Wall Street's Mutual Fund-to-ETF Magic Trick Is Failing to Wow

A parade of money managers who converted mutual funds into exchange-traded funds in a bid to ride rampant demand for the newer, easier-to-trade structures are discovering it may not be so simple to tap the ETF boom.

More than one-third of converted funds have posted net outflows since they made the switch, according to data compiled by Bloomberg, while 61% have attracted less than $10 million each. In fact, only quant giant Dimensional Fund Advisors’s funds have seen significant positive net flows since converting. Even JPMorgan Asset Management, whose overall ETF business is booming, saw net outflows for its converted funds.

The underwhelming results put a damper on the accelerating mutual fund-to-ETF conversion trend as issuers try to recapture the attention of investors who have been spurning old-school mutual funds at a record clip and pouring money into tax-friendly ETFs.

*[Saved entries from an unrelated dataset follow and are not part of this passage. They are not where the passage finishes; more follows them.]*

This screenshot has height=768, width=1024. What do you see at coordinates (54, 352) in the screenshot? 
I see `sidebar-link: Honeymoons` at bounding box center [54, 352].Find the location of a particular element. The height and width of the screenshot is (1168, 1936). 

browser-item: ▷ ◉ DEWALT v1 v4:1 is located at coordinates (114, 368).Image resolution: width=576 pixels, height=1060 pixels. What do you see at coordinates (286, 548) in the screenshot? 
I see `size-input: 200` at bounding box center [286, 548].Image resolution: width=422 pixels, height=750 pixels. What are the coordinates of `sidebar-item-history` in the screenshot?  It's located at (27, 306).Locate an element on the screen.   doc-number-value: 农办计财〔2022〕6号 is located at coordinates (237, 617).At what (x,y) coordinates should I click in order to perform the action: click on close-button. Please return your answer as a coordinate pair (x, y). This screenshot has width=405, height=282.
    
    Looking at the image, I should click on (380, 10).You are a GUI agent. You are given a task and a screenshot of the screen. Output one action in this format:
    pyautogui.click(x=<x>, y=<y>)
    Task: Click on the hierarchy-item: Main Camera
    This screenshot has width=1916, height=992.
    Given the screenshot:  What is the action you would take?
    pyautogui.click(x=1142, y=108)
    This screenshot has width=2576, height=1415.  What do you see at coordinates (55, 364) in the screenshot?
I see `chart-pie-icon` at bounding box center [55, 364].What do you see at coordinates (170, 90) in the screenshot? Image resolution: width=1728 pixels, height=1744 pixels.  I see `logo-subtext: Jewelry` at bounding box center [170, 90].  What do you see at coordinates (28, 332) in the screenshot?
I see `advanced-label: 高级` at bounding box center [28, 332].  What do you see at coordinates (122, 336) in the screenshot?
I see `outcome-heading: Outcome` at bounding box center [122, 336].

“Just because you convert doesn’t mean the flows are going to come in,” said Eric Balchunas, senior ETF analyst at Bloomberg Intelligence. “The dog has to want the food in the bowl. If it’s a bad strategy, it won’t sell no matter what bowl it’s in.”

By converting an existing fund, issuers hope to bring an established track record and assets to the ETF market, giving each strategy a head start. They also aim to forestall investors from exiting the mutual fund.